- _TASK TO COMPLETE_:
Starting with the first line and ending with the last, copy the entries word for word.

Start of TASK DATA

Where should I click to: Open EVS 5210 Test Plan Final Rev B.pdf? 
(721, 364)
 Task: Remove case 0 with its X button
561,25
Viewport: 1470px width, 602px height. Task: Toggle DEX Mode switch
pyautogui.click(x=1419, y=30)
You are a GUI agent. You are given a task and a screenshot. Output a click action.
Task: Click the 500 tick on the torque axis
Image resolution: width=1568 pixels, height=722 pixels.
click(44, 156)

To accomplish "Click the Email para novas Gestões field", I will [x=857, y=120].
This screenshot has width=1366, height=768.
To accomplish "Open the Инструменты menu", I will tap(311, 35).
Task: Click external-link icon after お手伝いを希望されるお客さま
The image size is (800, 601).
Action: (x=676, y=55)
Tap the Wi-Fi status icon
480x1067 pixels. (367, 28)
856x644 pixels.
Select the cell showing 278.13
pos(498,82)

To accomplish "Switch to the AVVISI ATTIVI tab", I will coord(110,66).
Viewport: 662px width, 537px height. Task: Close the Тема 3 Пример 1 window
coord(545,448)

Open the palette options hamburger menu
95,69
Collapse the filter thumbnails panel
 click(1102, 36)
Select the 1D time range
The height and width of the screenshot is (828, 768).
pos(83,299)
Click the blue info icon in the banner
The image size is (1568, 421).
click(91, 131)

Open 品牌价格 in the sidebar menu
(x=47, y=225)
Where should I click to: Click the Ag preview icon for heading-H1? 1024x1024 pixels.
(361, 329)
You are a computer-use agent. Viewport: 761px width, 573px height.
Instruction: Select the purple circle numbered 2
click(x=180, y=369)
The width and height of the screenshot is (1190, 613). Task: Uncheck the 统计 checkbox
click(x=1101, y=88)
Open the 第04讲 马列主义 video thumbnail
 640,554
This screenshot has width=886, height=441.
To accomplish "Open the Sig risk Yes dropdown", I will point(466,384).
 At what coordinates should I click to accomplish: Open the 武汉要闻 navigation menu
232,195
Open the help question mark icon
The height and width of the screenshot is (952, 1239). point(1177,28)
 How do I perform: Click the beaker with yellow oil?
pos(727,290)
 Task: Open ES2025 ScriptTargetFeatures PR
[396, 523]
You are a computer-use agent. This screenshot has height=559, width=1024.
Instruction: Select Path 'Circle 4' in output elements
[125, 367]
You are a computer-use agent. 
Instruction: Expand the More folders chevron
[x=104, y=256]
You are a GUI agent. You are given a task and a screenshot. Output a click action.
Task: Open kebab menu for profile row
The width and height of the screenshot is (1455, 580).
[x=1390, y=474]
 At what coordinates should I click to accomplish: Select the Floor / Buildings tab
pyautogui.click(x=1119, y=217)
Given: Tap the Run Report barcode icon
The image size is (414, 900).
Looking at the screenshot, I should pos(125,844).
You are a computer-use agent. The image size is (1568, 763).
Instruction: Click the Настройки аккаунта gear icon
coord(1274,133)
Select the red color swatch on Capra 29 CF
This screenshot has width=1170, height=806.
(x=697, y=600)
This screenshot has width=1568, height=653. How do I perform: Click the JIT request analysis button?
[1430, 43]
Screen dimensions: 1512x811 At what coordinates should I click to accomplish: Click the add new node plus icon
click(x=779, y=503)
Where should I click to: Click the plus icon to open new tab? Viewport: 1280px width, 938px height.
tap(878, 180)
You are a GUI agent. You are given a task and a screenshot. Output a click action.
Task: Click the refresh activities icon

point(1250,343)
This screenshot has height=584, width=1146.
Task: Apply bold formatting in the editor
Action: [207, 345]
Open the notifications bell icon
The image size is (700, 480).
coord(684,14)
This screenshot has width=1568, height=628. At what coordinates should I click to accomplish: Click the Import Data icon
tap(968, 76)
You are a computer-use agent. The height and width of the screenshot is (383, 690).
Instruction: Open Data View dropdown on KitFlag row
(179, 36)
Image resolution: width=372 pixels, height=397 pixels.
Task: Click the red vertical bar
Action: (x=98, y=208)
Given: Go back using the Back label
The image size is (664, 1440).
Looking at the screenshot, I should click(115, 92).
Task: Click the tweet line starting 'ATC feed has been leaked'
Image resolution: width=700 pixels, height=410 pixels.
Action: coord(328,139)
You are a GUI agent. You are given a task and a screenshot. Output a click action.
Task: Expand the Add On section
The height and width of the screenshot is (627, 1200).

End of TASK DATA

- _TASK RESPONSE_:
Where should I click to: Open EVS 5210 Test Plan Final Rev B.pdf? 
(721, 364)
 Task: Remove case 0 with its X button
561,25
Viewport: 1470px width, 602px height. Task: Toggle DEX Mode switch
pyautogui.click(x=1419, y=30)
You are a GUI agent. You are given a task and a screenshot. Output a click action.
Task: Click the 500 tick on the torque axis
Image resolution: width=1568 pixels, height=722 pixels.
click(44, 156)

To accomplish "Click the Email para novas Gestões field", I will [x=857, y=120].
This screenshot has width=1366, height=768.
To accomplish "Open the Инструменты menu", I will tap(311, 35).
Task: Click external-link icon after お手伝いを希望されるお客さま
The image size is (800, 601).
Action: (x=676, y=55)
Tap the Wi-Fi status icon
480x1067 pixels. (367, 28)
856x644 pixels.
Select the cell showing 278.13
pos(498,82)

To accomplish "Switch to the AVVISI ATTIVI tab", I will coord(110,66).
Viewport: 662px width, 537px height. Task: Close the Тема 3 Пример 1 window
coord(545,448)

Open the palette options hamburger menu
95,69
Collapse the filter thumbnails panel
 click(1102, 36)
Select the 1D time range
The height and width of the screenshot is (828, 768).
pos(83,299)
Click the blue info icon in the banner
The image size is (1568, 421).
click(91, 131)

Open 品牌价格 in the sidebar menu
(x=47, y=225)
Where should I click to: Click the Ag preview icon for heading-H1? 1024x1024 pixels.
(361, 329)
You are a computer-use agent. Viewport: 761px width, 573px height.
Instruction: Select the purple circle numbered 2
click(x=180, y=369)
The width and height of the screenshot is (1190, 613). Task: Uncheck the 统计 checkbox
click(x=1101, y=88)
Open the 第04讲 马列主义 video thumbnail
 640,554
This screenshot has width=886, height=441.
To accomplish "Open the Sig risk Yes dropdown", I will point(466,384).
 At what coordinates should I click to accomplish: Open the 武汉要闻 navigation menu
232,195
Open the help question mark icon
The height and width of the screenshot is (952, 1239). point(1177,28)
 How do I perform: Click the beaker with yellow oil?
pos(727,290)
 Task: Open ES2025 ScriptTargetFeatures PR
[396, 523]
You are a computer-use agent. This screenshot has height=559, width=1024.
Instruction: Select Path 'Circle 4' in output elements
[125, 367]
You are a computer-use agent. 
Instruction: Expand the More folders chevron
[x=104, y=256]
You are a GUI agent. You are given a task and a screenshot. Output a click action.
Task: Open kebab menu for profile row
The width and height of the screenshot is (1455, 580).
[x=1390, y=474]
 At what coordinates should I click to accomplish: Select the Floor / Buildings tab
pyautogui.click(x=1119, y=217)
Given: Tap the Run Report barcode icon
The image size is (414, 900).
Looking at the screenshot, I should pos(125,844).
You are a computer-use agent. The image size is (1568, 763).
Instruction: Click the Настройки аккаунта gear icon
coord(1274,133)
Select the red color swatch on Capra 29 CF
This screenshot has width=1170, height=806.
(x=697, y=600)
This screenshot has width=1568, height=653. How do I perform: Click the JIT request analysis button?
[1430, 43]
Screen dimensions: 1512x811 At what coordinates should I click to accomplish: Click the add new node plus icon
click(x=779, y=503)
Where should I click to: Click the plus icon to open new tab? Viewport: 1280px width, 938px height.
tap(878, 180)
You are a GUI agent. You are given a task and a screenshot. Output a click action.
Task: Click the refresh activities icon

point(1250,343)
This screenshot has height=584, width=1146.
Task: Apply bold formatting in the editor
Action: [207, 345]
Open the notifications bell icon
The image size is (700, 480).
coord(684,14)
This screenshot has width=1568, height=628. At what coordinates should I click to accomplish: Click the Import Data icon
tap(968, 76)
You are a computer-use agent. The height and width of the screenshot is (383, 690).
Instruction: Open Data View dropdown on KitFlag row
(179, 36)
Image resolution: width=372 pixels, height=397 pixels.
Task: Click the red vertical bar
Action: (x=98, y=208)
Given: Go back using the Back label
The image size is (664, 1440).
Looking at the screenshot, I should click(115, 92).
Task: Click the tweet line starting 'ATC feed has been leaked'
Image resolution: width=700 pixels, height=410 pixels.
Action: coord(328,139)
You are a GUI agent. You are given a task and a screenshot. Output a click action.
Task: Expand the Add On section
The height and width of the screenshot is (627, 1200).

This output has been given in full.